Start of Provided text

Several urban planning projects that were led by Rogers include:

- Charles Center, Baltimore (1962)
- Redevelopment plan, Hartford, Connecticut (1962)
- Downtown plan, Cincinnati (1966)
- Downtown plan, Eugene, Oregon (1966)
- Fountain Square, Cincinnati (1968)
- Downtown plan, Jacksonville, Florida (1972)

Other projects completed by the firm include the Church of the Redeemer in Baltimore and the Dorsey College Center of Goucher College, both in association with Pietro Belluschi. In 1969, the firm was incorporated as RTKL Associates and moved its main office to Baltimore. In 1977, Rogers retired from active practice, though remained a consultant to the firm into the 1980s.

In 1946, Rogers was appointed zoning commissioner for Anne Arundel County. His advocacy for sound planning principles placed him at odds with the county commissioners, and he resigned in 1952. In 1955, he was selected by James Rouse to serve as the first executive director of the Greater Baltimore Committee, an organization he founded to revitalize central Baltimore, then in decline. He only served in the position for a year but filled an important organization role. In 1956, he was chosen to lead the Urban Design Concept Team, a group of engineers and planners responsible for routing interstate highways through Baltimore. In this capacity he opposed the routing of highways that would be particularly damaging to the urban fabric of Baltimore.

Rogers joined the American Institute of Architects in 1946 as a member of the Baltimore chapter. He served as chapter president and on several national committees before being elected first vice president/president elect for 1973 and president for 1974. In 1967, he was elected a Fellow and after his presidency was elected to honorary membership in the Royal Architectural Institute of Canada and the Society of Architects of Mexico.

==Personal life==
Rogers was married in 1947 to Lucia Bernadine Evans, who died in 1984. He remarried to Eleanor Merry, who survived him. He died December 6, 2001, at home in Bolton Hill.

Rogers was the author of several novels, including The Monticello Fault (Durham: Moore Publishing Company, 1979).

End of Provided text

# Directions for this task
Reproduce the part of the Rogers text starting at "Several urban planning" and ending at "into the 1980s.". The entries have no connection to the text about Rogers.

Start of Supplied entries

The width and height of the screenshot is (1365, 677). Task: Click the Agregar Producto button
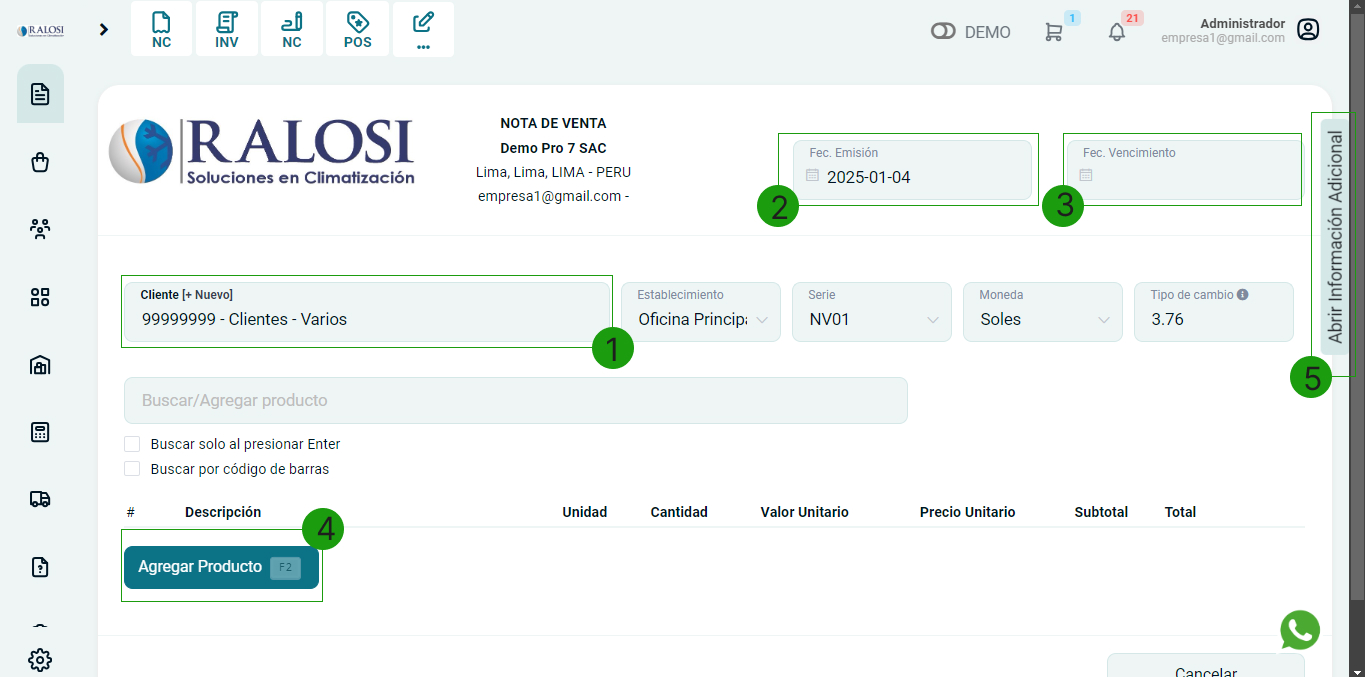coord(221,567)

End of Supplied entries
Start of Supplied entries

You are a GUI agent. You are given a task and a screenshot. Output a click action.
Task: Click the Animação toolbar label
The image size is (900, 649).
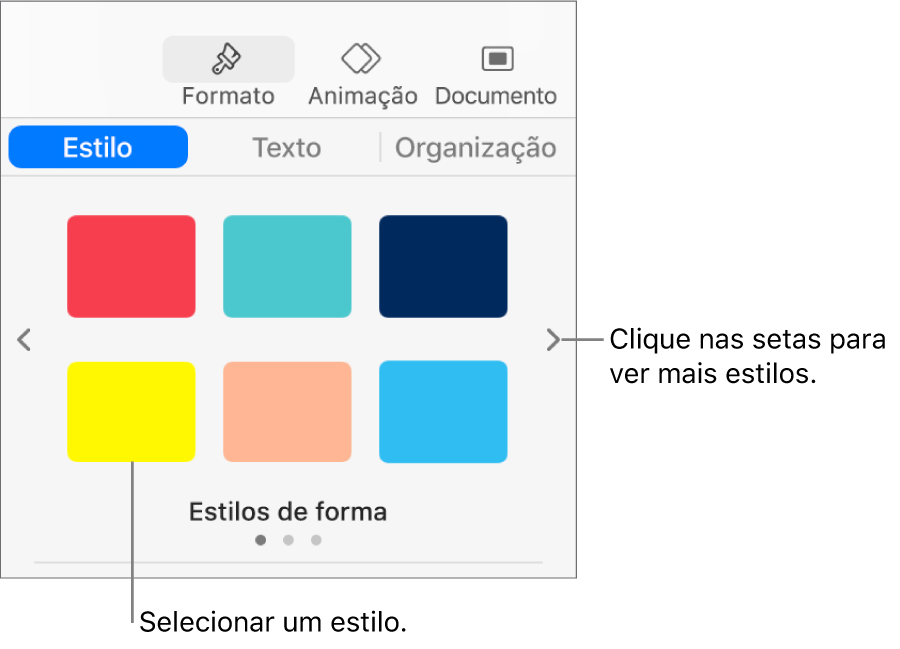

End of Supplied entries

# Expected answer
Several urban planning projects that were led by Rogers include:

- Charles Center, Baltimore (1962)
- Redevelopment plan, Hartford, Connecticut (1962)
- Downtown plan, Cincinnati (1966)
- Downtown plan, Eugene, Oregon (1966)
- Fountain Square, Cincinnati (1968)
- Downtown plan, Jacksonville, Florida (1972)

Other projects completed by the firm include the Church of the Redeemer in Baltimore and the Dorsey College Center of Goucher College, both in association with Pietro Belluschi. In 1969, the firm was incorporated as RTKL Associates and moved its main office to Baltimore. In 1977, Rogers retired from active practice, though remained a consultant to the firm into the 1980s.